Ok, this maybe where I’m going wrong here so please correct me:

When I attempt mobile first I create the mobile content, let’s say <400px. From 400px I then attempt to create my flex-box/grid which is where I struggle.

Are you saying that once I’ve finished my mobile design at mediaqueries ~400px I can then go to desktop and work down to 400px?

I think this is why I’m struggling so much as working down from desktop allows flex/grid to automatically fall into place/wrap as you decrease screen size. I’m essentiually trying to do that in reverse. :smiley:

If you use a narrow-first approach you most likely won’t need flexbox/grid for most of your layout in the narrow view. I’d have to see exactly what you are working on to help you any further. But in a narrow view chances are that you’ll want most of your major block elements to just stack on top of each other (taking up the entire width available to them), which is the default for block elements. So you won’t need to put them in a flexbox or grid. Again, I’d have to see the particular page you are working on to answer this, I’m just giving you a general guideline here.

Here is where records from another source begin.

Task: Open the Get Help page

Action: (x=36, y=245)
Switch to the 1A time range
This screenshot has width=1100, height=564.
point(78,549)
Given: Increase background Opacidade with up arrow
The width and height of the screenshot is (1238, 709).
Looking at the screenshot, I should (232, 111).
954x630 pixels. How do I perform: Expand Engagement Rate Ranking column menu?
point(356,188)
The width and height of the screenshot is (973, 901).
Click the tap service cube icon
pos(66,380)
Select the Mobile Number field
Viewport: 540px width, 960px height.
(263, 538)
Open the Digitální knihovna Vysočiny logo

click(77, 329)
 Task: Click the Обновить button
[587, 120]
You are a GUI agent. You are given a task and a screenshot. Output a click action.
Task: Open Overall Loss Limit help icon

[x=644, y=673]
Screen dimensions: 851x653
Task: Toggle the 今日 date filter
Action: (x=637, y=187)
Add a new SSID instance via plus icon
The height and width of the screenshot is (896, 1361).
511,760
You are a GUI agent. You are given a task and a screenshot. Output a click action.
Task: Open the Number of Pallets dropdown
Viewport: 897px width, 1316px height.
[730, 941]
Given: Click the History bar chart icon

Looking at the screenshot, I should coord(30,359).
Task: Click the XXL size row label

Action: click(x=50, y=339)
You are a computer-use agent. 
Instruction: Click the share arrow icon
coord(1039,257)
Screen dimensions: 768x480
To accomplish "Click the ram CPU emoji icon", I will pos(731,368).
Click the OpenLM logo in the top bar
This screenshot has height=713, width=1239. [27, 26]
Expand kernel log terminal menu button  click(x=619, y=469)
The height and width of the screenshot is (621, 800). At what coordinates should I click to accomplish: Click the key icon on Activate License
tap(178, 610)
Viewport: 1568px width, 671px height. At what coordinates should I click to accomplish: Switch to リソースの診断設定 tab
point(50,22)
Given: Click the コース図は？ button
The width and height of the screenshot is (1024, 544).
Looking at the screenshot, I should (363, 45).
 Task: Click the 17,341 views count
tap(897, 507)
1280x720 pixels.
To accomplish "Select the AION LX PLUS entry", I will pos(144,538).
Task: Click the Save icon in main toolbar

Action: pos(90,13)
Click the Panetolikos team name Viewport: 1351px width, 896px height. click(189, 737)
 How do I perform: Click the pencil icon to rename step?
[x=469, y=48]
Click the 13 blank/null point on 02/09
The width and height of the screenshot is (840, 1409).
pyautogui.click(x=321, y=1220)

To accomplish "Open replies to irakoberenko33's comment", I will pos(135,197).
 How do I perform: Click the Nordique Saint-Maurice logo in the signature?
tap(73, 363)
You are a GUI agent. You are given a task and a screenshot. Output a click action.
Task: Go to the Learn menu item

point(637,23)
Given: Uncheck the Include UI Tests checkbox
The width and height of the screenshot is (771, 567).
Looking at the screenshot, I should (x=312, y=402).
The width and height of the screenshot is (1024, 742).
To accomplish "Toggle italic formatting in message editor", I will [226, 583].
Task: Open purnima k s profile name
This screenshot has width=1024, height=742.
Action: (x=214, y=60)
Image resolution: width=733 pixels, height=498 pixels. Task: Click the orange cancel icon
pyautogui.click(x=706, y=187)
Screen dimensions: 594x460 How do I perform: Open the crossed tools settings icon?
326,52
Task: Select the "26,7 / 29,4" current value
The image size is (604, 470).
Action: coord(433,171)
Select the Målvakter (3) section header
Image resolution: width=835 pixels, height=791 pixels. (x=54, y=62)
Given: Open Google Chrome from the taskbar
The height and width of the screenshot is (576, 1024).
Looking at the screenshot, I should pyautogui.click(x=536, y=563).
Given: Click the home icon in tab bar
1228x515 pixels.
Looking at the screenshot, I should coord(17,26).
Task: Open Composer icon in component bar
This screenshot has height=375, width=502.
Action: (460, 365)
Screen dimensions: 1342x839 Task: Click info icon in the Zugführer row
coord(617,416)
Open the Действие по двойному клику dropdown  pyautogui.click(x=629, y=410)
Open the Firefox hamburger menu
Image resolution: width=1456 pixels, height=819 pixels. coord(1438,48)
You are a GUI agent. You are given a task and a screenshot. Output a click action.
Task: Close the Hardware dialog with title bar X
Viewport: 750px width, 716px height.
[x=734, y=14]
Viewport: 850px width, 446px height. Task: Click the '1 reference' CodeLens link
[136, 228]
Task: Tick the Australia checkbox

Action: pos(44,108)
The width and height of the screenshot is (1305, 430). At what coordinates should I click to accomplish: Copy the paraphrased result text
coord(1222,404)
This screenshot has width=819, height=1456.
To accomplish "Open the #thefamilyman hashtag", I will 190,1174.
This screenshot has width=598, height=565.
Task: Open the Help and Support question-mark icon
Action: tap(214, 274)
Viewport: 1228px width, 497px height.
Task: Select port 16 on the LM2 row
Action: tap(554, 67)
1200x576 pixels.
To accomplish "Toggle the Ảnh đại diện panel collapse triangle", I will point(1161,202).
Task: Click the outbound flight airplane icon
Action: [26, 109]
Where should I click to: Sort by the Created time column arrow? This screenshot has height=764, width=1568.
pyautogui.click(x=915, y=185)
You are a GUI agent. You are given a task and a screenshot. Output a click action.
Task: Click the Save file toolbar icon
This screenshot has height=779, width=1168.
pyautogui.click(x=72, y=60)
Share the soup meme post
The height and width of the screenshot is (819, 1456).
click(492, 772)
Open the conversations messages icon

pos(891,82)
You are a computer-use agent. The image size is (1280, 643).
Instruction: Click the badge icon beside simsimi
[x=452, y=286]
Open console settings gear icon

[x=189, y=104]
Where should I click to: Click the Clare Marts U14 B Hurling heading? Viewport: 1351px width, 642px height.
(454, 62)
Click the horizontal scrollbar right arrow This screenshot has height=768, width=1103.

And when you start out with the narrow view, forget about break points. Your narrow view is the default and you should not be using any break points at all. The break points are for later when you widen your browser and want to change layout based on a wider view port.

In summary:

  • Narrow your browser as far as it will go in.
  • Style the page to look good at that narrow width.
  • Do not use any CSS break points.
  • Use very simple CSS for styling. Do not introduce advanced layouts like flexbox/grid unless absolutely necessary.

Once your narrow view is complete then you can widen the browser and add break points as needed and introduce more advanced layouts using flexbox/grid.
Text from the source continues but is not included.